With waxing, exfoliating is unnecessary.

The people who think this have it in their minds that waxing already exfoliates the skin, but in truth, it only exfoliates the first layer of skin. Ingrown hairs actually grow below this layer, and they have to be properly cared for. Washing and exfoliating before and after the wax can help prevent the ingrown hairs as well as the bumps that are common with waxing. Furthermore, if you use an ingrown hair treatment cream, you’re likely to see better results.

You have to wait for the hair to grow really long before waxing.

While there has to be something for the wax to grasp onto, the hair in most cases only needs to be a ¼ in long. Most people achieve this length in a very short time usually less than two weeks. Eyebrows on the other hand only need 1/8 of an inch. This means that for most people you only need to wax once a month instead of shaving often.

Waxing will make my hair grow back thicker and darker.

I’m not sure how this one started, but it’s one you hear all the time. The truth is that when you wax, your hair is removed from the root. It takes time for that hair to even begin to grow back and most people are completely hairless for a couple weeks, usually three before they have to worry about it. When you wax, you actually damage the hair follicle and in a lot of cases, that hair will never grow back again. If it does, it grows back thinner than before.

Waxing will make my skin sag or stretch out.

When skin gets like this, it has nothing to do with waxing no matter how long you’ve been doing it for. Sagging skin is caused by a loss in collagen, muscle tone, bad eating habits, or other unrelated habits you may have. No matter how much you actually wax, it has very little to do with how your skin might act.

After waxing, I can do whatever I want: go to the tanning bed, hang out in the sun, etc….

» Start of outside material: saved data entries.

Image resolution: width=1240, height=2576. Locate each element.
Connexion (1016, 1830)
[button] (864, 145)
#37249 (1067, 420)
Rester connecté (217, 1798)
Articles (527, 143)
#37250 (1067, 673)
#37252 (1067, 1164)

When you wax, your skin, naturally becomes sensitive especially to sources of heat. You’ve literally just antagonized your skin by pulling all the hairs out of it. Heat is not kind to skin and it is damaging by itself. Using heat will just inflame the skin even more; in actuality, you need to relax out of the sun, saunas, steam rooms, hot tubs, etc, and enjoy some cool air conditioning and moisturize your skin.